December corn futures gained 9 cents in the last five minutes of trade Monday. Traders seemed to be reacting to fears of lack of harvest progress.
USDA released new harvest numbers after the close that seemed to confirm the bullishness.
December futures had a 24-cent range from high to low Monday. We had a spike high 10 days ago (Oct. 23) at 4.13-12 December futures, but a low Monday of nearly 3.59. The high, just before the close, was nearly 3.84.
November soybeans had a 44-cent range, posting a 10.06-14 high.
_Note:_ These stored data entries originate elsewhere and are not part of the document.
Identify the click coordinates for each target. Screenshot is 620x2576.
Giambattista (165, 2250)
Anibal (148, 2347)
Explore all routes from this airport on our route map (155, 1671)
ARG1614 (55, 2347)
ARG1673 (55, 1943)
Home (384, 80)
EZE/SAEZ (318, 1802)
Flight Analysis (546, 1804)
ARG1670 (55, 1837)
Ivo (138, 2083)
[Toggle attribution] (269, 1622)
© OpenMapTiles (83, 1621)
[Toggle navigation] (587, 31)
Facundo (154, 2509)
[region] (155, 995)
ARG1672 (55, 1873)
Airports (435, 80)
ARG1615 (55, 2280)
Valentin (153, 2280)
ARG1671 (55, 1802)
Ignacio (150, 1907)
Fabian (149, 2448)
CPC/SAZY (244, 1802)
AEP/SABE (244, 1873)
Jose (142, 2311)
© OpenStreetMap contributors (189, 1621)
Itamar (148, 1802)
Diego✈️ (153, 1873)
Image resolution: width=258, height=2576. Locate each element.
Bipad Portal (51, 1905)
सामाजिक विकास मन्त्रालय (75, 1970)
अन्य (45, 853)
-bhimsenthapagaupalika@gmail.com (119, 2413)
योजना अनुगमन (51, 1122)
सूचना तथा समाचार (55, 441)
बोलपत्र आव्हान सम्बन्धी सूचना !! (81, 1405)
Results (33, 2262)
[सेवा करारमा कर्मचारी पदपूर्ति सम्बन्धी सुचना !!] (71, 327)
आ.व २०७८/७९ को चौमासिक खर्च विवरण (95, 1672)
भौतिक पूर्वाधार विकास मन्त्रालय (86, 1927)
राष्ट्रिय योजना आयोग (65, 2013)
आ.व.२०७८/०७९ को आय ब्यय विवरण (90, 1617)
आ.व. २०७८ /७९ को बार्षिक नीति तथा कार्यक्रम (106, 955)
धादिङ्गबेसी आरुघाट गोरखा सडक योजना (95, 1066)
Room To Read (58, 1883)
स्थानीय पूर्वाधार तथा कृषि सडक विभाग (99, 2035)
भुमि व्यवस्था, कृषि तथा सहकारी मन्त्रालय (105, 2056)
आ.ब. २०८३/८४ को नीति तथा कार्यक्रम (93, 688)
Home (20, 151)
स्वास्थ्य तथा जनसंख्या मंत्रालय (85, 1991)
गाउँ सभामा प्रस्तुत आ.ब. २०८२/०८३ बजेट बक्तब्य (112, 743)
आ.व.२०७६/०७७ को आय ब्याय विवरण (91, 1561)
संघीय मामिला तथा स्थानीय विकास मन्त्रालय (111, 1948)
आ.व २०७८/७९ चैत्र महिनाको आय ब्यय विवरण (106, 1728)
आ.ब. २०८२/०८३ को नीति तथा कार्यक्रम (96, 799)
We were back to 9.89 when the overnight session closed, but that was more than a dollar above the Oct. 5 low of 8.78-34.
Prices have been volatile lately, and much of the bouncing around has to do with the deferred reality of the record bean crop and near-record corn crop we are trying to bin.
This week again we made little progress on the harvest, and now it is November. The Halloween trick this year was continued rain that allowed intermittent field work in some areas, none in others.
I received an e-mail yesterday that had a series of photos of a harvest near-disaster. It showed a tracked grain cart buried in the mud on one side badly enough that the track was out of sight and it was nearly tipped over. Two four-wheel drives and a track hoe were being used to excavate it. Maybe that is “extricate” it, but the first is closer to reality.
The reality of this harvest has yet to be realized. Do we have over 13 billion bushels of corn if three-quarters of it is still in the field the first of November?
What are the harvest losses going to be? What about yields 20 bushels/acre less than last year, with much of the loss being in lower test weight?
What about vomitoxin problems that have corn in some areas being limited in where it can be sold? What about even ethanol plants with vomitoxin problems as they try selling DDGs that has a vomitoxin test of 15 parts per million?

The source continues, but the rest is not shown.